Le donne sono abbastanza informate sulle difficoltà dell’essere madre? Te lo chiedo perché ad esempio nel mio caso durante il corso pre parto mi avevano dipinto la maternità come il momento più bello della mia vita e quando è nata mia figlia e io non volevo nemmeno vederla, nessuno mi aveva avvisato che potesse succedere.
Assolutamente no! Il corso preparto verte sul parto appunto. Ma nessuno ti dice (con la prima è stata fonte di grandissimo stress) come fare a gestire il PIANTO del neonato, a bilanciare la propria vita di coppia, a capire che se un giorno ti viene da dire “ma chi me l’ha fatto fare?” … è normale! Su Internet ci sono molte informazioni – ed anche tanti libri – sulla DPP o baby blues etc, ma credo che l’esperienza diretta sia sempre la più efficace. Ed è quella a mancare.
Le mamme di oggi secondo te sono sole nell’affrontare le difficoltà della maternità o scelgono di esserlo perché è una vergogna ammettere di aver bisogno di aiuto?
Le mamme di oggi non dovrebbero essere sole perché il punto focale è capire che padre e madre hanno gli stessi oneri e onori nel crescere il proprio bambino (eccetto ovviamente l’allattamento). Quindi, le super mamme che vogliono fare tutto da sole – anche quando sono affiancate da mariti volenterosi – sono le prime a crollare quando capiscono di non farcela. Bisogna vivere la maternità in due, altrimenti si affonda. E credimi ho visto tante coppie di amici, anche le più solide, vacillare (a volte irreversibilmente) dopo l’arrivo di un figlio. Spesso perché la madre (forse perchè socialmente è l’unico lavoro riconosciuto ad appannaggio esclusivo della donna) focalizzava tutta l’attenzione sui figli. In ogni caso, sì. Credo che dire “sono depressa” sia in Italia ancora motivo di vergogna. Guarda il caso di Mia Martini, era depressa e dicevano che portava iella. Te la dice tutta sulla cultura in Italia…
Secondo te i media hanno delle responsabilità per l’immagine che – complici le donne dello spettacolo che partoriscono e dopo due giorni lavorano – viene data della maternità?
Certamente. Come scrivevo nel post sul FQ, se cerchi le immagini di “mamma” nel web, non ce n’è una senza sorriso.
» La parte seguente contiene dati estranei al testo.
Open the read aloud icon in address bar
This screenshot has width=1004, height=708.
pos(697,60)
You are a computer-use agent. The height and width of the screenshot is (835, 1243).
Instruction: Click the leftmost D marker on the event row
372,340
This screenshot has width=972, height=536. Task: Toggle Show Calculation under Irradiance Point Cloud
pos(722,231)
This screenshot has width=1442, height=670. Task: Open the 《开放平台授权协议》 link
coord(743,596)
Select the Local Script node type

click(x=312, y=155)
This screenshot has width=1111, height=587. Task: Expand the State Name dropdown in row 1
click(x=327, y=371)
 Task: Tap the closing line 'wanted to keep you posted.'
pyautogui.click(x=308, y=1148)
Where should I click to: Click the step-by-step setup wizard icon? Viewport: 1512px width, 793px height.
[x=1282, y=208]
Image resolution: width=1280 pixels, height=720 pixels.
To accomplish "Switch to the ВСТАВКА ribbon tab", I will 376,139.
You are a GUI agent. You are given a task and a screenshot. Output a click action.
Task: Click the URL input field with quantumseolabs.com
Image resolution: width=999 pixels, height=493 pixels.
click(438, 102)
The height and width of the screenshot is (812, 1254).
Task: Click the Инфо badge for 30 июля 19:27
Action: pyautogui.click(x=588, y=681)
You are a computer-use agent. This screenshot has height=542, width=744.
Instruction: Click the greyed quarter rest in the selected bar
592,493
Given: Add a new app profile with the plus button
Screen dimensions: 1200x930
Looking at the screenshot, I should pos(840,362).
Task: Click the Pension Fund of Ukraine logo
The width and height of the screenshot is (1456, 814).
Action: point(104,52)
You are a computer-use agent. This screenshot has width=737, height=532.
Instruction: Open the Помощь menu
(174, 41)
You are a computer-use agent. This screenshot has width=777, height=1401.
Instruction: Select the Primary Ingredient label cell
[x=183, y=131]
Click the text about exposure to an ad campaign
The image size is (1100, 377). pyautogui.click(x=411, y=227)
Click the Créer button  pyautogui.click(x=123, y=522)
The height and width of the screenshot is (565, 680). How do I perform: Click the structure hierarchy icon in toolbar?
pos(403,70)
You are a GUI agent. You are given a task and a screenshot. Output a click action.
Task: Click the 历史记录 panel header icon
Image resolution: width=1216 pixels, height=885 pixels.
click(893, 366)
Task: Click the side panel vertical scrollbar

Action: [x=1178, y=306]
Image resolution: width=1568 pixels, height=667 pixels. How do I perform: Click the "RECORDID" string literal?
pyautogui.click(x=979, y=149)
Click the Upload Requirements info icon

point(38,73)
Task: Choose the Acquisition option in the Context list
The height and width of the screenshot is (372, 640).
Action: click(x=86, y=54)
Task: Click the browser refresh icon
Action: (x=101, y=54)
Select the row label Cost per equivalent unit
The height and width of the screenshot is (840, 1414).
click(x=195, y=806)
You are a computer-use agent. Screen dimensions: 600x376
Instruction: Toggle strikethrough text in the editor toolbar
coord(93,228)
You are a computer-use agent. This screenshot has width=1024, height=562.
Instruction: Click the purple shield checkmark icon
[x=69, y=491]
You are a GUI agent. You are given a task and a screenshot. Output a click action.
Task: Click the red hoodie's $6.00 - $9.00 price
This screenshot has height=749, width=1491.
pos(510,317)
Tutte a cinquantacinque denti mentre sorreggono il pupo… Inoltre, si è venuto a snaturalizzare il periodo di puerperio. Una volta si coccolava la donna dopo il parto mentre ora deve essere una macchina pronta ad affrontare la vita come se nulla fosse successo.
Che consiglio daresti ad una mamma che sospetta di avere la depressione post partum?
Per prima cosa non isolarti. Parla in primis con tuo marito che oltre ad essere il padre del tuo bambino è anche il tuo compagno d’avventura. Non stare in casa, esci e frequenta gente. Quando io stavo in casa tutto il giorno l’angoscia mi divorava ma quando uscivo il tempo passava e la mia mente era impegnata. Non pensare di essere una supermamma…ti confido un segreto…NON esiste! E’ un mostro probabilmente inventato dalla Barilla!! Ma se alla fine, anche con tanta buona volontà, né il marito, nè gli amici, nè gli hobby aiutano, bisogna andare da uno specialista e intraprendere un piccolo o grande percorso di tipo psicologico.